Les formes issues de radic avec d passé à z sont plus nombreuses, avec une vingtaine de noms écrits avec un –z– et autant avec un –s-.  On trouve ainsi, avec le -z-, des noms comme Razigade (Gourbit, Ariège ; Castanet-le-Haut et Riols, Hérault ; Murasson, Aveyron), La Razigade (Paulinet, Lacaune et Lacaze, Tarn ; Rabat-les-Trois-Seigneurs, Ariège), le Razigal (Lavernhe et Séverac-d’Aveyron, Aveyron), Razigat (Brassac, Ariège) et les diminutifs Raziguet (Fourtou, Aude), Razigou (Lavelanet, Ariège) et Razigous (Esplas-de-Sérou, id.). C’est avec un –s– qu’on trouve le nom de la commune de Rasiguères (P.-O.) et des noms semblables aux précédents comme Rasigade (Lacaze, Tarn ; Calzan, Ariège …), La Rasigade (Le Soulié et Cabrerolles, Hér. …), Le Rasigals (Le Recou, Loz. …) et les diminutifs Le Rasiguet (Verdun-en-Lauragais, Aude), Rasigous (Noailhac, Tarn …) et Rasigot (Roquefort-les-Cascades, Ariège).

CPA-Rasiguères

Lorsque le terme rasigada a subi la réduction phonétique de –azig en –ayg puis –eyg sont apparus d’autres noms comme Reygade (une commune de Corrèze et des lieux-dits à Siran, Cantal  ; Saint-Bressou, Lot., …) ou Rageade (une commune du Cantal, vicaria Radicatensis et Ragades au Xè siècle, et un lieu-dit de Sembas, L.-et-G.). Il conviendra de faire la distinction d’avec Régades, nom d’une commune de H.-G. et de quelques lieux-dits, qui est issu de l’ancien provençal regada, de rega, « raie, sillon », d’où « terre labourée ».

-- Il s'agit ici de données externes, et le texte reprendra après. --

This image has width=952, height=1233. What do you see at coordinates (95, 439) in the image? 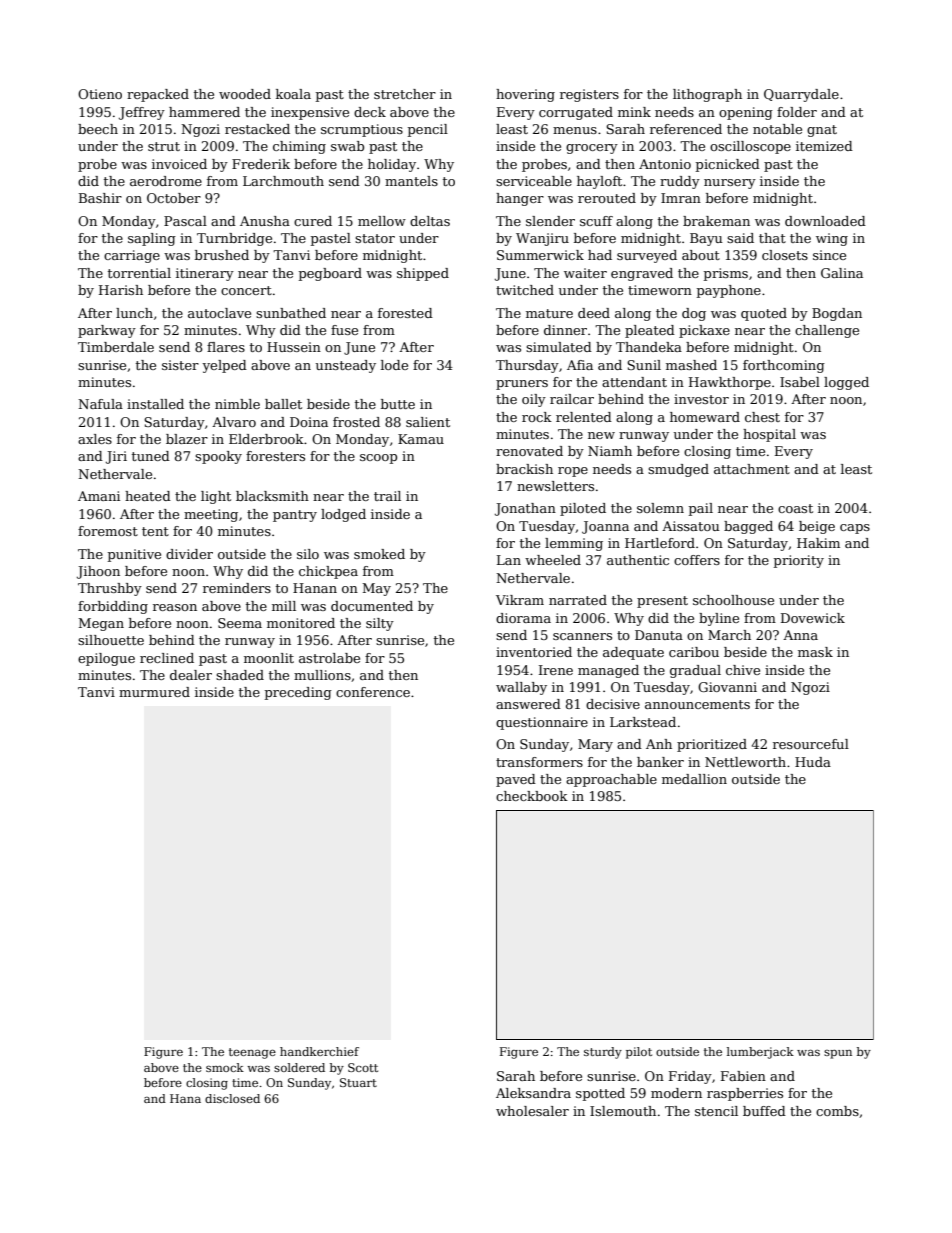
I see `axles` at bounding box center [95, 439].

On peut ajouter à ces noms de lieux des dérivés en –assa collectif comme Raygasse (Florentin-la-Capelle, Av. ; Thédirac, Lot), La Raygasse ( Vezels-Roussy, Cant.) et La Reygasse (Beauregard-et-Bassac, Dord. …). Il conviendra là aussi de faire la distinction d’avec les lieux-dits nommés (la) Régasse dont le nom est un collectif en –asse de rega, « raie, sillon ».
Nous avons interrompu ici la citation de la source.